» **Stored data**
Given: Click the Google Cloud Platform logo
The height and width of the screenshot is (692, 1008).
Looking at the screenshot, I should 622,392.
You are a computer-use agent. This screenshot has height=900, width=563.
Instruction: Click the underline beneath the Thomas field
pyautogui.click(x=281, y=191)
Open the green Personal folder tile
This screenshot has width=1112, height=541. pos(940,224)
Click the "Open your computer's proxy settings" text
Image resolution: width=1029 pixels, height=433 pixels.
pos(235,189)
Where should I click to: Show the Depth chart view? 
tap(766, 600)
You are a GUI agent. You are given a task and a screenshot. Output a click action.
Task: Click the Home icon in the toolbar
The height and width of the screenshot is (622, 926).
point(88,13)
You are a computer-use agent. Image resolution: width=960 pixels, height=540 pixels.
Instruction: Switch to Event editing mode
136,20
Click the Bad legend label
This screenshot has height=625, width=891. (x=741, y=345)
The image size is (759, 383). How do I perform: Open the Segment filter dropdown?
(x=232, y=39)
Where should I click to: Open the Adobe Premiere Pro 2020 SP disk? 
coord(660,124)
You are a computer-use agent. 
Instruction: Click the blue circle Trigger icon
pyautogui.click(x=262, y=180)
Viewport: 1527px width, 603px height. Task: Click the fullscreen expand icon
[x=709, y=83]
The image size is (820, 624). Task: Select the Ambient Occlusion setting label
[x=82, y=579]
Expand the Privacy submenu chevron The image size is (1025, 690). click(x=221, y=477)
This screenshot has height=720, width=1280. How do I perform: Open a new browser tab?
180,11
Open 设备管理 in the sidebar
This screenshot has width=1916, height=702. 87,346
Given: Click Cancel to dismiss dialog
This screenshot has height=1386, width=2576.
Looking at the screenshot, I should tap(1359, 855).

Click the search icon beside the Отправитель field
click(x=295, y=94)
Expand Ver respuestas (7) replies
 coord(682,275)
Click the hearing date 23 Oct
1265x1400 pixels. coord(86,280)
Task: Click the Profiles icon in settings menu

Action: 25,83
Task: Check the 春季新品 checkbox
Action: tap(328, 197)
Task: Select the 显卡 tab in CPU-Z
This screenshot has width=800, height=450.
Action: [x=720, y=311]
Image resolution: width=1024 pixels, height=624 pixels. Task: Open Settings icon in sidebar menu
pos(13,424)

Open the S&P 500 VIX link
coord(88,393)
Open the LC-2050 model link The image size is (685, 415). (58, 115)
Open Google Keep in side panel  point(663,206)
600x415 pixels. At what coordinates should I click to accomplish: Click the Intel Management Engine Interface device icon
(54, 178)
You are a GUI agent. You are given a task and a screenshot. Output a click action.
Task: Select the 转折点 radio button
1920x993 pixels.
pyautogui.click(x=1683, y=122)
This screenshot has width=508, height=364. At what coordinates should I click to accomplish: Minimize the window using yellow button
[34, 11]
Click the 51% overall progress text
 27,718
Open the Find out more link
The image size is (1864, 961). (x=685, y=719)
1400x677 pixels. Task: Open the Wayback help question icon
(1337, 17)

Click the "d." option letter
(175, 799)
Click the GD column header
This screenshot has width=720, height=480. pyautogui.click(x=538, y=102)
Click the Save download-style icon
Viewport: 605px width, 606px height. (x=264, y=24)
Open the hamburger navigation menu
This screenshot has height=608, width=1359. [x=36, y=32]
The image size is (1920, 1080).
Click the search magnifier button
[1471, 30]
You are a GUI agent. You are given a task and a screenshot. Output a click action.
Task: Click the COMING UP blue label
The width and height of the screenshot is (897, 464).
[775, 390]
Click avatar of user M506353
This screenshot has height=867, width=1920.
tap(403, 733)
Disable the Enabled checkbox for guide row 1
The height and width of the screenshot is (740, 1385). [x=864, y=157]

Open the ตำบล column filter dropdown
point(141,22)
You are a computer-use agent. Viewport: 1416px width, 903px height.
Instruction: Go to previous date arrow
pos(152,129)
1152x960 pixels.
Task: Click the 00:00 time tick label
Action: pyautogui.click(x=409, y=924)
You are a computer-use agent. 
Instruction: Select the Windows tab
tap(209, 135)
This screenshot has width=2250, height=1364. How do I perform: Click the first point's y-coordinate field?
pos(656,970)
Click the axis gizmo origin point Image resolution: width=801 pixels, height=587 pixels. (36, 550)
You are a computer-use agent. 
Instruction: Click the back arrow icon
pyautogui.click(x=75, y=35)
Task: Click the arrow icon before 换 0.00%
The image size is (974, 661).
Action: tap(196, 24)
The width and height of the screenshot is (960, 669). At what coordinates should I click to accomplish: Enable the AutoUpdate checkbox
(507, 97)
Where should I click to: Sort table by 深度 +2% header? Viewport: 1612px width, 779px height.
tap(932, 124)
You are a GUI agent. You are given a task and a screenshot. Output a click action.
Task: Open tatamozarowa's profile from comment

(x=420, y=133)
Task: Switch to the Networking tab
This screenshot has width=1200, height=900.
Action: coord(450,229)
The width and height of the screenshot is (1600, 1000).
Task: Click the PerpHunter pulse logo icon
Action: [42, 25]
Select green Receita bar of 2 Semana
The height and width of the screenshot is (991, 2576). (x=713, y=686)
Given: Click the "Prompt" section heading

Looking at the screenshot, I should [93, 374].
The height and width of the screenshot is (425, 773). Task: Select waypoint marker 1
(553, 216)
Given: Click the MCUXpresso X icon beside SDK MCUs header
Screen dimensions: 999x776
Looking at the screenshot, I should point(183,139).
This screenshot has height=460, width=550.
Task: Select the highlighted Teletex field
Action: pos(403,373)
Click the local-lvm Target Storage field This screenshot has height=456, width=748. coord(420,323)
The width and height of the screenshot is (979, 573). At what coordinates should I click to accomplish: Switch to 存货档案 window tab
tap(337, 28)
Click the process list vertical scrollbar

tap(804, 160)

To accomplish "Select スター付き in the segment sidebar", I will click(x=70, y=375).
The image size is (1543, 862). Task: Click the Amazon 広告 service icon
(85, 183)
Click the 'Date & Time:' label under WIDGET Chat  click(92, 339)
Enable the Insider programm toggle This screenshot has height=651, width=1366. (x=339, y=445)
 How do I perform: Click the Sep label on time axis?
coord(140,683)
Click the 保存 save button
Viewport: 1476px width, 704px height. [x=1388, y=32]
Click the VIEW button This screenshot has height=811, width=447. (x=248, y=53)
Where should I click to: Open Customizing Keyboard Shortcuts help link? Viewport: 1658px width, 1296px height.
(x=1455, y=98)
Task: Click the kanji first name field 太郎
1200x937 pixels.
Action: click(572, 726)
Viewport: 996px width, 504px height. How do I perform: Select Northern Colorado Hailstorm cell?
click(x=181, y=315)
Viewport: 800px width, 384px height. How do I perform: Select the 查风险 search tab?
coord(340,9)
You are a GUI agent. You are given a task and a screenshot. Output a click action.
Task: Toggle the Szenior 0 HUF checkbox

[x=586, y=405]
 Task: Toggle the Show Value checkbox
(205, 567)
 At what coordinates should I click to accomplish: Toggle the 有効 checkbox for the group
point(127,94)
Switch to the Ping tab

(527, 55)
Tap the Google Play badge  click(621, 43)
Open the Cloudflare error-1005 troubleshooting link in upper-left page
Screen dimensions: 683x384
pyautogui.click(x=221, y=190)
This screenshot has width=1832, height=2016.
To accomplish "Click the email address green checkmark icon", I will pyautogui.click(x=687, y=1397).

» **What is needed**
Going line by line, copy the data above exactly.

» **The completed task**
Given: Click the Google Cloud Platform logo
The height and width of the screenshot is (692, 1008).
Looking at the screenshot, I should 622,392.
You are a computer-use agent. This screenshot has height=900, width=563.
Instruction: Click the underline beneath the Thomas field
pyautogui.click(x=281, y=191)
Open the green Personal folder tile
This screenshot has width=1112, height=541. pos(940,224)
Click the "Open your computer's proxy settings" text
Image resolution: width=1029 pixels, height=433 pixels.
pos(235,189)
Where should I click to: Show the Depth chart view? 
tap(766, 600)
You are a GUI agent. You are given a task and a screenshot. Output a click action.
Task: Click the Home icon in the toolbar
The height and width of the screenshot is (622, 926).
point(88,13)
You are a computer-use agent. Image resolution: width=960 pixels, height=540 pixels.
Instruction: Switch to Event editing mode
136,20
Click the Bad legend label
This screenshot has height=625, width=891. (x=741, y=345)
The image size is (759, 383). How do I perform: Open the Segment filter dropdown?
(x=232, y=39)
Where should I click to: Open the Adobe Premiere Pro 2020 SP disk? 
coord(660,124)
You are a computer-use agent. 
Instruction: Click the blue circle Trigger icon
pyautogui.click(x=262, y=180)
Viewport: 1527px width, 603px height. Task: Click the fullscreen expand icon
[x=709, y=83]
The image size is (820, 624). Task: Select the Ambient Occlusion setting label
[x=82, y=579]
Expand the Privacy submenu chevron The image size is (1025, 690). click(x=221, y=477)
This screenshot has height=720, width=1280. How do I perform: Open a new browser tab?
180,11
Open 设备管理 in the sidebar
This screenshot has width=1916, height=702. 87,346
Given: Click Cancel to dismiss dialog
This screenshot has height=1386, width=2576.
Looking at the screenshot, I should tap(1359, 855).

Click the search icon beside the Отправитель field
click(x=295, y=94)
Expand Ver respuestas (7) replies
 coord(682,275)
Click the hearing date 23 Oct
1265x1400 pixels. coord(86,280)
Task: Click the Profiles icon in settings menu

Action: 25,83
Task: Check the 春季新品 checkbox
Action: tap(328, 197)
Task: Select the 显卡 tab in CPU-Z
This screenshot has width=800, height=450.
Action: [x=720, y=311]
Image resolution: width=1024 pixels, height=624 pixels. Task: Open Settings icon in sidebar menu
pos(13,424)

Open the S&P 500 VIX link
coord(88,393)
Open the LC-2050 model link The image size is (685, 415). (58, 115)
Open Google Keep in side panel  point(663,206)
600x415 pixels. At what coordinates should I click to accomplish: Click the Intel Management Engine Interface device icon
(54, 178)
You are a GUI agent. You are given a task and a screenshot. Output a click action.
Task: Select the 转折点 radio button
1920x993 pixels.
pyautogui.click(x=1683, y=122)
This screenshot has width=508, height=364. At what coordinates should I click to accomplish: Minimize the window using yellow button
[34, 11]
Click the 51% overall progress text
 27,718
Open the Find out more link
The image size is (1864, 961). (x=685, y=719)
1400x677 pixels. Task: Open the Wayback help question icon
(1337, 17)

Click the "d." option letter
(175, 799)
Click the GD column header
This screenshot has width=720, height=480. pyautogui.click(x=538, y=102)
Click the Save download-style icon
Viewport: 605px width, 606px height. (x=264, y=24)
Open the hamburger navigation menu
This screenshot has height=608, width=1359. [x=36, y=32]
The image size is (1920, 1080).
Click the search magnifier button
[1471, 30]
You are a GUI agent. You are given a task and a screenshot. Output a click action.
Task: Click the COMING UP blue label
The width and height of the screenshot is (897, 464).
[775, 390]
Click avatar of user M506353
This screenshot has height=867, width=1920.
tap(403, 733)
Disable the Enabled checkbox for guide row 1
The height and width of the screenshot is (740, 1385). [x=864, y=157]

Open the ตำบล column filter dropdown
point(141,22)
You are a computer-use agent. Viewport: 1416px width, 903px height.
Instruction: Go to previous date arrow
pos(152,129)
1152x960 pixels.
Task: Click the 00:00 time tick label
Action: pyautogui.click(x=409, y=924)
You are a computer-use agent. 
Instruction: Select the Windows tab
tap(209, 135)
This screenshot has width=2250, height=1364. How do I perform: Click the first point's y-coordinate field?
pos(656,970)
Click the axis gizmo origin point Image resolution: width=801 pixels, height=587 pixels. (36, 550)
You are a computer-use agent. 
Instruction: Click the back arrow icon
pyautogui.click(x=75, y=35)
Task: Click the arrow icon before 换 0.00%
The image size is (974, 661).
Action: tap(196, 24)
The width and height of the screenshot is (960, 669). At what coordinates should I click to accomplish: Enable the AutoUpdate checkbox
(507, 97)
Where should I click to: Sort table by 深度 +2% header? Viewport: 1612px width, 779px height.
tap(932, 124)
You are a GUI agent. You are given a task and a screenshot. Output a click action.
Task: Open tatamozarowa's profile from comment

(x=420, y=133)
Task: Switch to the Networking tab
This screenshot has width=1200, height=900.
Action: coord(450,229)
The width and height of the screenshot is (1600, 1000).
Task: Click the PerpHunter pulse logo icon
Action: [42, 25]
Select green Receita bar of 2 Semana
The height and width of the screenshot is (991, 2576). (x=713, y=686)
Given: Click the "Prompt" section heading

Looking at the screenshot, I should [93, 374].
The height and width of the screenshot is (425, 773). Task: Select waypoint marker 1
(553, 216)
Given: Click the MCUXpresso X icon beside SDK MCUs header
Screen dimensions: 999x776
Looking at the screenshot, I should point(183,139).
This screenshot has height=460, width=550.
Task: Select the highlighted Teletex field
Action: pos(403,373)
Click the local-lvm Target Storage field This screenshot has height=456, width=748. coord(420,323)
The width and height of the screenshot is (979, 573). At what coordinates should I click to accomplish: Switch to 存货档案 window tab
tap(337, 28)
Click the process list vertical scrollbar

tap(804, 160)

To accomplish "Select スター付き in the segment sidebar", I will click(x=70, y=375).
The image size is (1543, 862). Task: Click the Amazon 広告 service icon
(85, 183)
Click the 'Date & Time:' label under WIDGET Chat  click(92, 339)
Enable the Insider programm toggle This screenshot has height=651, width=1366. (x=339, y=445)
 How do I perform: Click the Sep label on time axis?
coord(140,683)
Click the 保存 save button
Viewport: 1476px width, 704px height. [x=1388, y=32]
Click the VIEW button This screenshot has height=811, width=447. (x=248, y=53)
Where should I click to: Open Customizing Keyboard Shortcuts help link? Viewport: 1658px width, 1296px height.
(x=1455, y=98)
Task: Click the kanji first name field 太郎
1200x937 pixels.
Action: click(572, 726)
Viewport: 996px width, 504px height. How do I perform: Select Northern Colorado Hailstorm cell?
click(x=181, y=315)
Viewport: 800px width, 384px height. How do I perform: Select the 查风险 search tab?
coord(340,9)
You are a GUI agent. You are given a task and a screenshot. Output a click action.
Task: Toggle the Szenior 0 HUF checkbox

[x=586, y=405]
 Task: Toggle the Show Value checkbox
(205, 567)
 At what coordinates should I click to accomplish: Toggle the 有効 checkbox for the group
point(127,94)
Switch to the Ping tab

(527, 55)
Tap the Google Play badge  click(621, 43)
Open the Cloudflare error-1005 troubleshooting link in upper-left page
Screen dimensions: 683x384
pyautogui.click(x=221, y=190)
This screenshot has width=1832, height=2016.
To accomplish "Click the email address green checkmark icon", I will pyautogui.click(x=687, y=1397).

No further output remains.